SigMF icon indicating copy to clipboard operation
SigMF copied to clipboard

Schema vs Model Distinction

Open bhilburn opened this issue 6 years ago • 17 comments

One of the comments we got at GRCon about SigMF is that it seemed to make working with datasets difficult.

Specifically, what this person wanted to be able to do was SELECT something in a database, parametrically, based on the metadata, and then have it return a chunk of samples. The obvious solution is chunking the SigMF data file by capture segment and then storing those chunks with the segments as keys - but this no longer represents a compliant recording per the standard. Possible? Yes. But not standard.

Is this something we should address? I agree that it is a useful structure and I think a lot of users will want to use something like it. Even if we don't want to make this a compliance requirement, are there things we can do in the standard to make it easier to accomplish?

bhilburn avatar Sep 20 '17 15:09 bhilburn

I claim that as a general principle of software engineering, one should not call an application noncompliant just because:

  • it internally, as an implementation detail, stores data in a format different than the standard, or
  • is capable of returning the data in a nonstandard but useful format.

Rather, compliance of an application should be such conditions as:

  • it can read/import/intake files in the standard format (if the application reads such files);
  • it can write/export files in the standard format (if the application writes such files);
  • it does not produce nonstandard-format files it claims are standard; and
  • there are no compliant files which it cannot read, other than due to size limits.

kpreid avatar Sep 20 '17 16:09 kpreid

@bhilburn, did you get any more insight into what specifically makes it difficult with databases?
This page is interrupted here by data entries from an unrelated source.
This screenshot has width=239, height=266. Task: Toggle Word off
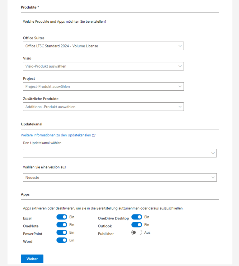point(62,240)
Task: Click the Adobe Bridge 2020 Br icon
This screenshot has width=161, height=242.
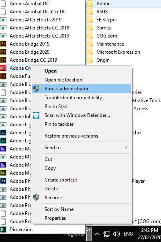Action: [3, 52]
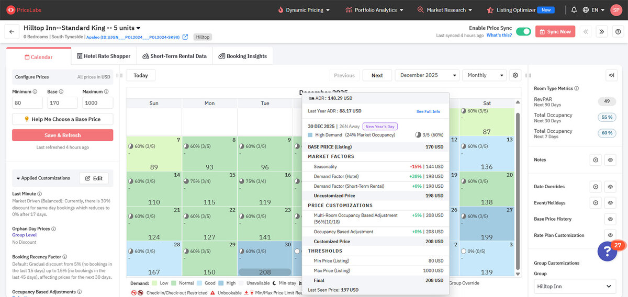Switch to the Hotel Rate Shopper tab
Screen dimensions: 628x297
click(x=104, y=56)
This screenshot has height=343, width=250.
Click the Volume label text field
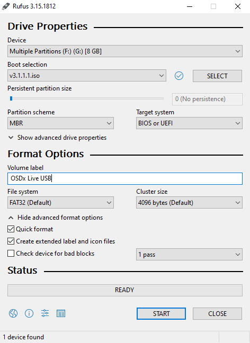(x=125, y=178)
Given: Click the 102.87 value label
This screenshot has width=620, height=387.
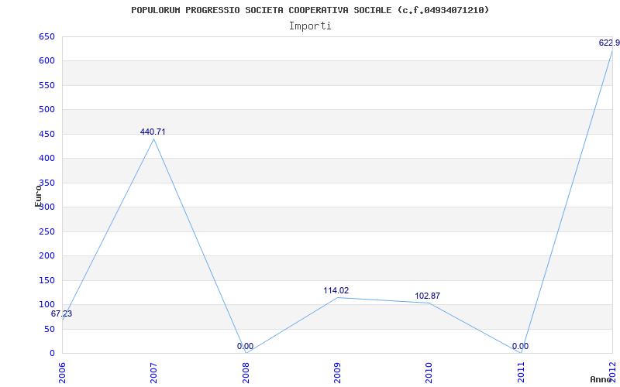Looking at the screenshot, I should click(427, 296).
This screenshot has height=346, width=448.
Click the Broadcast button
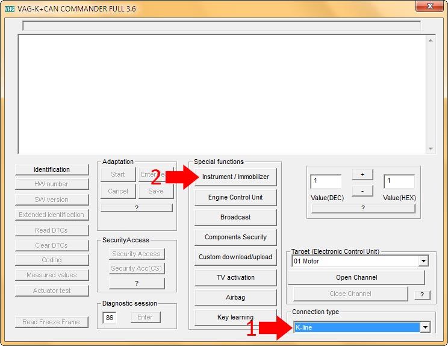pyautogui.click(x=235, y=218)
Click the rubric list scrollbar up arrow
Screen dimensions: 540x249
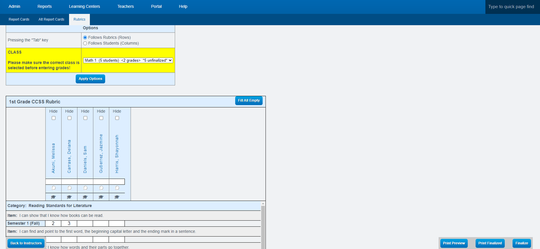(x=263, y=203)
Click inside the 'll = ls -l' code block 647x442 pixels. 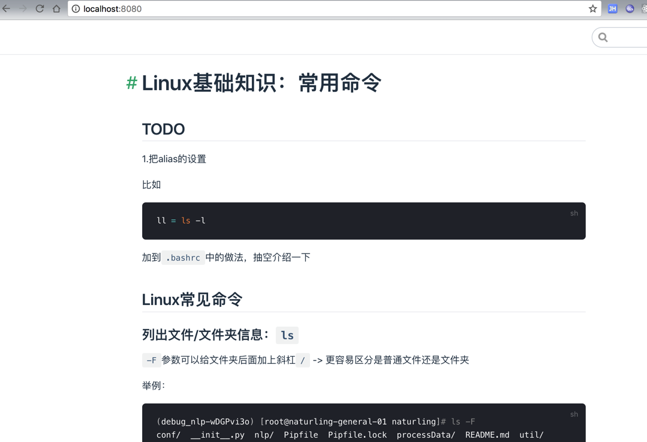pyautogui.click(x=363, y=221)
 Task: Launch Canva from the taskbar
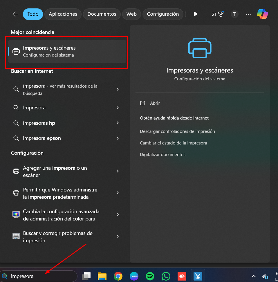(134, 276)
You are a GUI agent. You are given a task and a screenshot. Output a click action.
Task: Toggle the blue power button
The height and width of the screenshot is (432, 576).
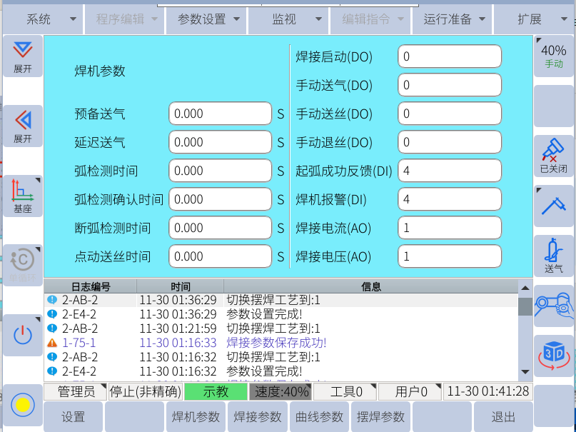(x=22, y=334)
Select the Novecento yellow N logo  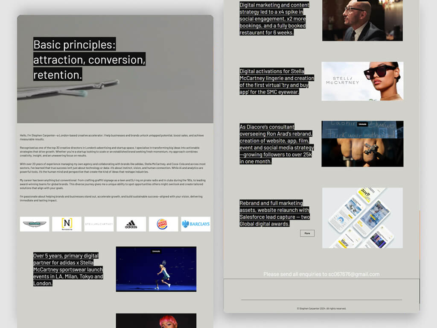pyautogui.click(x=67, y=224)
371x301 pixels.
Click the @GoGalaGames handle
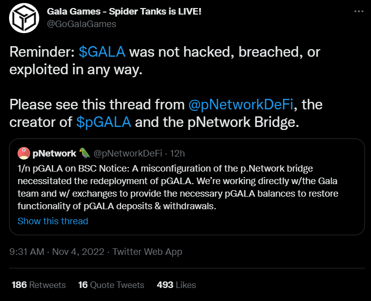pyautogui.click(x=81, y=24)
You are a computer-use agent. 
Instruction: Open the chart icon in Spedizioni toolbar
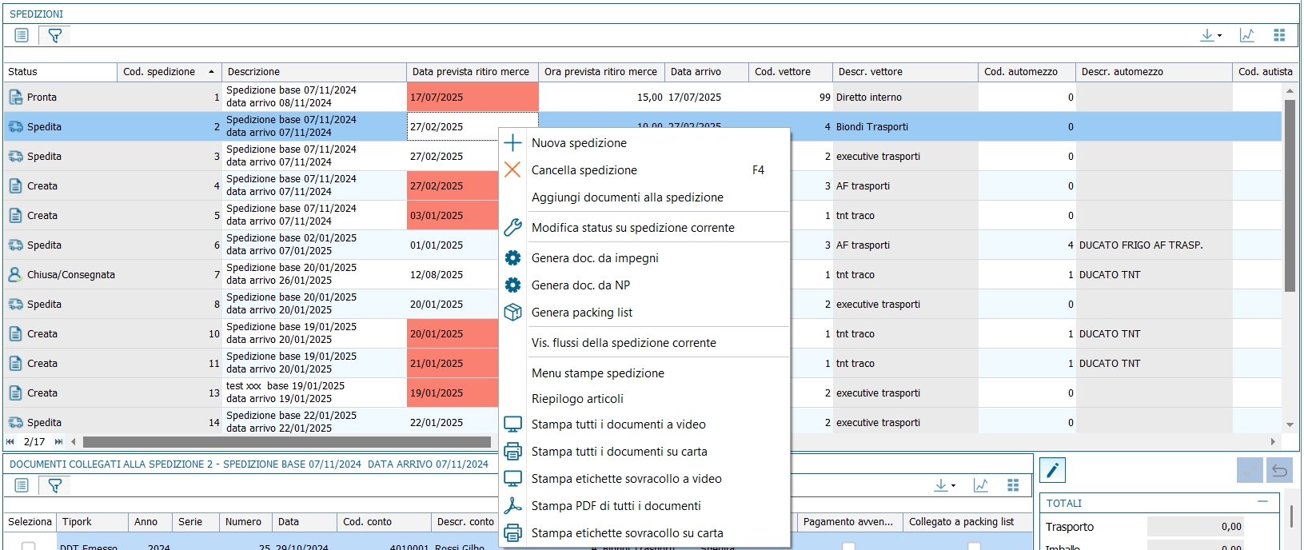pyautogui.click(x=1246, y=35)
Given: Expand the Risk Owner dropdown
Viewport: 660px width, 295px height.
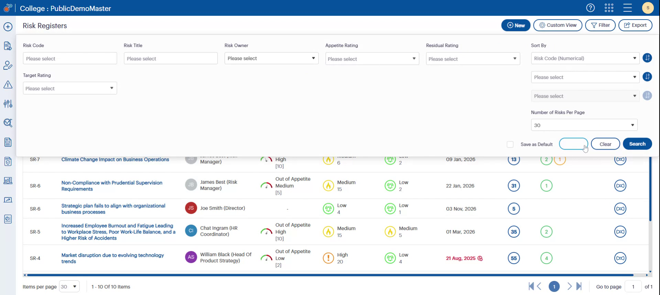Looking at the screenshot, I should pos(271,58).
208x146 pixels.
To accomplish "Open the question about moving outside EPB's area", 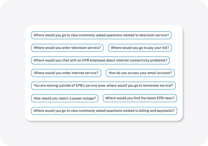I will [x=103, y=86].
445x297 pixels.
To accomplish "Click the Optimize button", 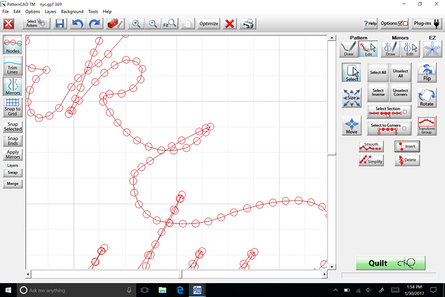I will tap(209, 24).
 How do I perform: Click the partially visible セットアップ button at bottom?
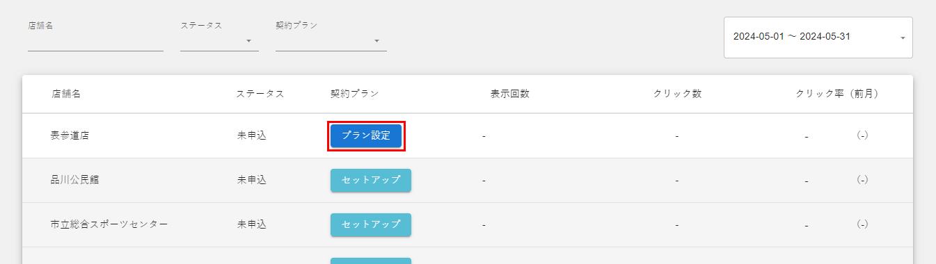(x=371, y=261)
I think the fact that we split metadata from data, break data into capture segments, and provide unique keys in the form of sample_start to find those capture segments makes it pretty straight forward to load into a database. For the record, I'm storing SigMF data in a relational db, though I don't give each capture its own row. Though I do store in a db for more efficient searching/filtering/seeking into data, I wouldn't want the actual sigmf format to be anything other than a flat file.

I'm honestly not sure what we could do to make SigMF easier to drop into a database, and as @kpreid said, there's nothing about the spec that stops or even discourages them from creating an application that does so.

djanderson avatar Sep 20 '17 17:09 djanderson

The biggest proponent for this, actually, was @namccart. He was explaining that one of the reasons that he really likes VITA49 for this particular application is that it provides pre/easily 'chunkable' data.

So, based on my understanding from @namccart, for example, if you load a SigMF recording into a database and search over sample_start as a key, once you identified one you wanted you would then still have to load the entire dataset to index to the key. As you said, @djanderson, "[you] don't give each capture it's own row", which I think is what Nick's issue is?

Nick, can you comment?

bhilburn avatar Sep 20 '17 17:09 bhilburn

I'm also not convinced this is really a SigMF problem. I see how it makes writing SQL <-> SigMF converters a bit more complicated, but they also solve really, really different problems.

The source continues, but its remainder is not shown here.